-- start --
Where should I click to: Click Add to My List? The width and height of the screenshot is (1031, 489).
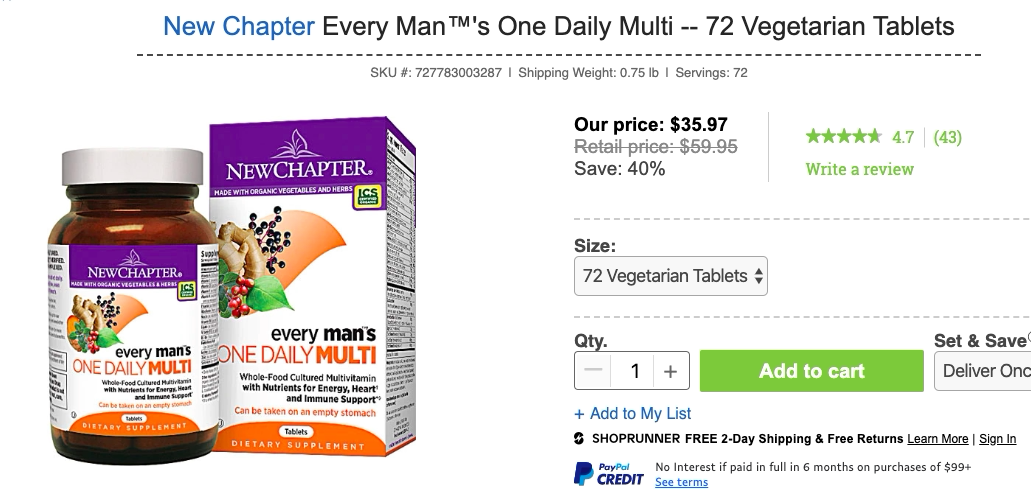coord(633,413)
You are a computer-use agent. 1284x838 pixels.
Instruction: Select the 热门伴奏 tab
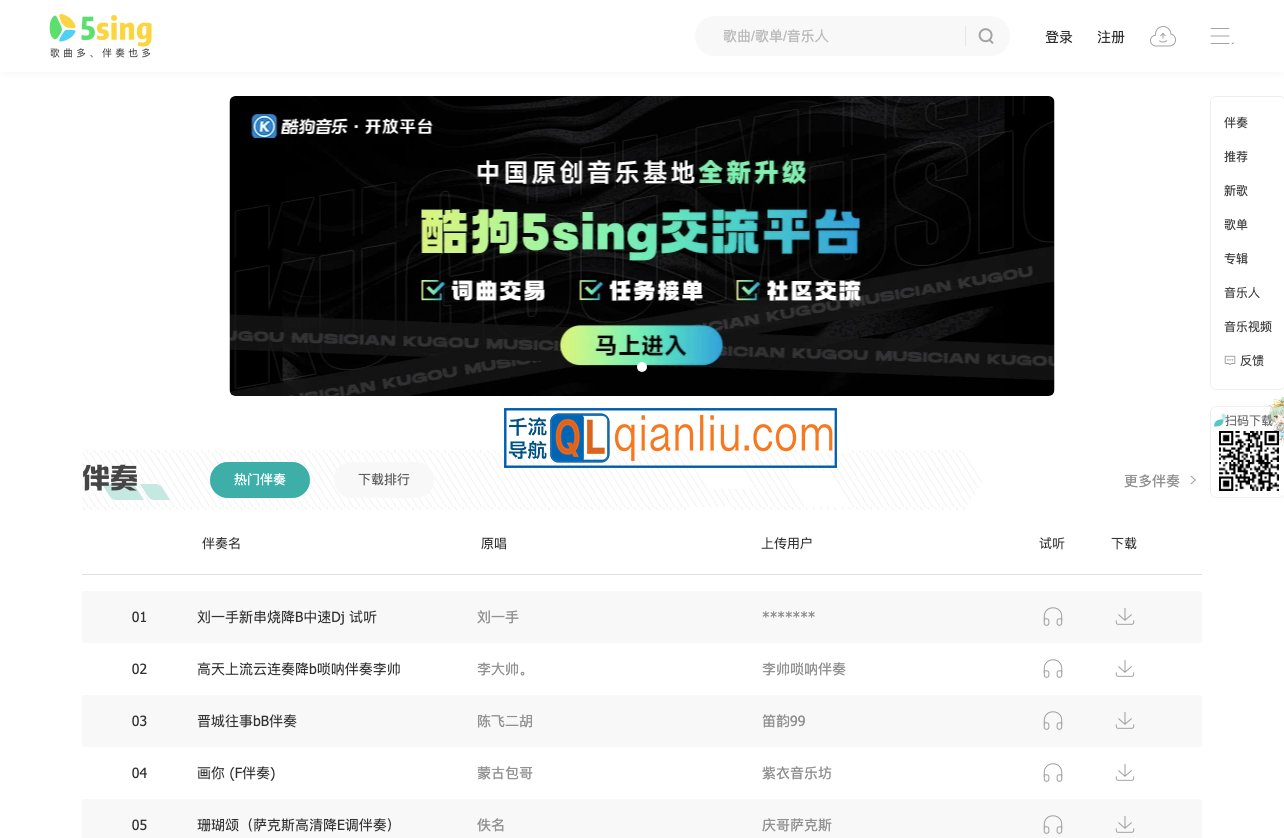pyautogui.click(x=260, y=480)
-- end --
-- TASK STATEMENT --
Format the records above as a two-column CSV with the header instruction,output and one row per record. Put each record's request in the first column and its answer in the second, each as a single quoted field with line breaks replaced by spaces, and leave the pictures out.

-- ANSWER TO THIS PROBLEM --
instruction,output
"Where should I click to: Click Add to My List? The width and height of the screenshot is (1031, 489).","coord(633,413)"
"You are a computer-use agent. 1284x838 pixels. Instruction: Select the 热门伴奏 tab","pyautogui.click(x=260, y=480)"